▸ REQUIREMENT:
Go through the entries below, tally each line that has the word "column", and give only the total.

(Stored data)
________________
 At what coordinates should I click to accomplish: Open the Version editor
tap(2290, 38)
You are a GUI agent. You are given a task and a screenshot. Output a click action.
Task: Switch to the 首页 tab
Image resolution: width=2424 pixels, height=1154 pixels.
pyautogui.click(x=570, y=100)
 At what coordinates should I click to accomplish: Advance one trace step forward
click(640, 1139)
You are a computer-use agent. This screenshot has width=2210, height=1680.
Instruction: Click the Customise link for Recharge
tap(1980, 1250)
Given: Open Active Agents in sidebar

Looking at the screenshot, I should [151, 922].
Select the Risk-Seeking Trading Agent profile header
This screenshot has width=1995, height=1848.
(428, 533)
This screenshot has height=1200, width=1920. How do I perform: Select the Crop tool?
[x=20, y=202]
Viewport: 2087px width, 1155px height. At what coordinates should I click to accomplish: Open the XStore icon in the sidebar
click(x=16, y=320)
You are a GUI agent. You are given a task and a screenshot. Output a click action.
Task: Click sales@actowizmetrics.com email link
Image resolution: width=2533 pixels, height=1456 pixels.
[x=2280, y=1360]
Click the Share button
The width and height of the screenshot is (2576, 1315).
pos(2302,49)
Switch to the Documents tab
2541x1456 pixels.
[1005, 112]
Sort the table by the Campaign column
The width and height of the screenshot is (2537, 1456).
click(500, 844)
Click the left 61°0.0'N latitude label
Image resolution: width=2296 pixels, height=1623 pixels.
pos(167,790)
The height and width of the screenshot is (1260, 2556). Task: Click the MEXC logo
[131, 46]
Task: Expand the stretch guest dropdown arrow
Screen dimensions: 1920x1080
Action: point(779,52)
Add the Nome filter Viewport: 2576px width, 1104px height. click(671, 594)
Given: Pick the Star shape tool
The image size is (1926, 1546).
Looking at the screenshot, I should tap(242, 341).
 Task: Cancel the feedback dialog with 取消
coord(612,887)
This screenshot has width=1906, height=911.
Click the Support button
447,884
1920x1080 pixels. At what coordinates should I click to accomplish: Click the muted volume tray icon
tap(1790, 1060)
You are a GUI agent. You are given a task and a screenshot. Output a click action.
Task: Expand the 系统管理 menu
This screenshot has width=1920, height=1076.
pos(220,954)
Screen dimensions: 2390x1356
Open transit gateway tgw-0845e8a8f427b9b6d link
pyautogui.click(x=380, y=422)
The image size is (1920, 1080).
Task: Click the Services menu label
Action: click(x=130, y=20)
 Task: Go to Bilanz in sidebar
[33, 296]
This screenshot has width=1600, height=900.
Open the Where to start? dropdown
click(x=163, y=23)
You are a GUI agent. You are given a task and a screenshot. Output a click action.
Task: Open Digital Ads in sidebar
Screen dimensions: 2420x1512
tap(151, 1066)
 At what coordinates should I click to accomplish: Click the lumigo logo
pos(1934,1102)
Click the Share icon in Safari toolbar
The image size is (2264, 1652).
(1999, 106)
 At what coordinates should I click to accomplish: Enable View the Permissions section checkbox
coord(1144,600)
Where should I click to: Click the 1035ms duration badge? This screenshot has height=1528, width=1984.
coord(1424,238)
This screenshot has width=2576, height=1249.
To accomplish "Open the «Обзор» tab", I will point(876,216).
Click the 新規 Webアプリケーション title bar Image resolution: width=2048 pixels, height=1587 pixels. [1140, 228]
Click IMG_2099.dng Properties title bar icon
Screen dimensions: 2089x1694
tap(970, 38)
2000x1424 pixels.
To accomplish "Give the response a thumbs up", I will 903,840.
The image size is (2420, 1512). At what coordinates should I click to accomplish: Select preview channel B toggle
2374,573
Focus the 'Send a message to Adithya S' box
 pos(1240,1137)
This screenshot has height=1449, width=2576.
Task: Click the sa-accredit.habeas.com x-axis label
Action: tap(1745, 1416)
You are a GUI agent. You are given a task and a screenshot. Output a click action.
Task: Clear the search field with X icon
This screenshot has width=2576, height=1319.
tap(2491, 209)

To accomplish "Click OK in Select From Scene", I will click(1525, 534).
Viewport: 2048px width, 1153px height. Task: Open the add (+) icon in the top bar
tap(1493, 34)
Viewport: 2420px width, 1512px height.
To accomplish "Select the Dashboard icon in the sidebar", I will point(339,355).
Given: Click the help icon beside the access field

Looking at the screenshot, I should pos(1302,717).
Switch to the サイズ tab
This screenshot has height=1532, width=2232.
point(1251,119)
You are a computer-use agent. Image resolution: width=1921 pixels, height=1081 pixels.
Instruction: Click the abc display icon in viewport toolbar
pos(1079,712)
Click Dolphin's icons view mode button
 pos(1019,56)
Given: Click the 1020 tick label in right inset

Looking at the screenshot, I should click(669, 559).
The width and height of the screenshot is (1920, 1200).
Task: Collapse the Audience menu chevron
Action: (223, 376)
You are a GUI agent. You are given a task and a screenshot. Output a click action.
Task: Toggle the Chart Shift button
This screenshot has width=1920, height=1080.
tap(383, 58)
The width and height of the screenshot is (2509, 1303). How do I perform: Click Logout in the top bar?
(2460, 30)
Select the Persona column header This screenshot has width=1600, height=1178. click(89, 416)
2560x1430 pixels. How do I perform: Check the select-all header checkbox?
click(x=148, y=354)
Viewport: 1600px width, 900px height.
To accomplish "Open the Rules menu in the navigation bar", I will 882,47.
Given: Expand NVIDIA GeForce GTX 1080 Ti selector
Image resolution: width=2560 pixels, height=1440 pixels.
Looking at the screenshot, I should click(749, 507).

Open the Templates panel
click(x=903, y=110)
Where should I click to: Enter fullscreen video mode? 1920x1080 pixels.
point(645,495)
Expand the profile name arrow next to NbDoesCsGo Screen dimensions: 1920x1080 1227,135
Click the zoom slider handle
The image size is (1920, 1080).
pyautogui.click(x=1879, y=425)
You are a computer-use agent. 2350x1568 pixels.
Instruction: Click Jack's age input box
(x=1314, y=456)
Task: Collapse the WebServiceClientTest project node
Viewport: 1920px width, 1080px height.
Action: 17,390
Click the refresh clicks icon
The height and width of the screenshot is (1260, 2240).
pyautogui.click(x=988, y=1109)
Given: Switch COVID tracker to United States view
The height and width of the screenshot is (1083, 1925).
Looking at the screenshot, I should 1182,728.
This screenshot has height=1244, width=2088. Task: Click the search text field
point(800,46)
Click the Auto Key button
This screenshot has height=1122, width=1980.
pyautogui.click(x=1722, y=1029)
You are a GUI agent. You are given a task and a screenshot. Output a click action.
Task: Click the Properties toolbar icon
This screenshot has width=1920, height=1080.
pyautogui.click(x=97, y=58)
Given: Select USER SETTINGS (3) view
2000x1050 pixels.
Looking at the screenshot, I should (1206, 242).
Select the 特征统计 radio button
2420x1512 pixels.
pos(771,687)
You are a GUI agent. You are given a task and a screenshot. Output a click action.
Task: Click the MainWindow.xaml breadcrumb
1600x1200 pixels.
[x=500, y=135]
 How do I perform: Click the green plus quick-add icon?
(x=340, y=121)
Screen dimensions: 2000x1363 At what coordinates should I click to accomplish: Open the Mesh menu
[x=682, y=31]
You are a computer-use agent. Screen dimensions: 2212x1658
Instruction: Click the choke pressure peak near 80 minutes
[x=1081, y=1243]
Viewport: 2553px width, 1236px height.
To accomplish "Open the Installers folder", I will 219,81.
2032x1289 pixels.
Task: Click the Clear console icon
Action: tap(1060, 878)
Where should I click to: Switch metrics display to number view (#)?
________________
▸ OUTPUT FOR THIS EXERCISE:
2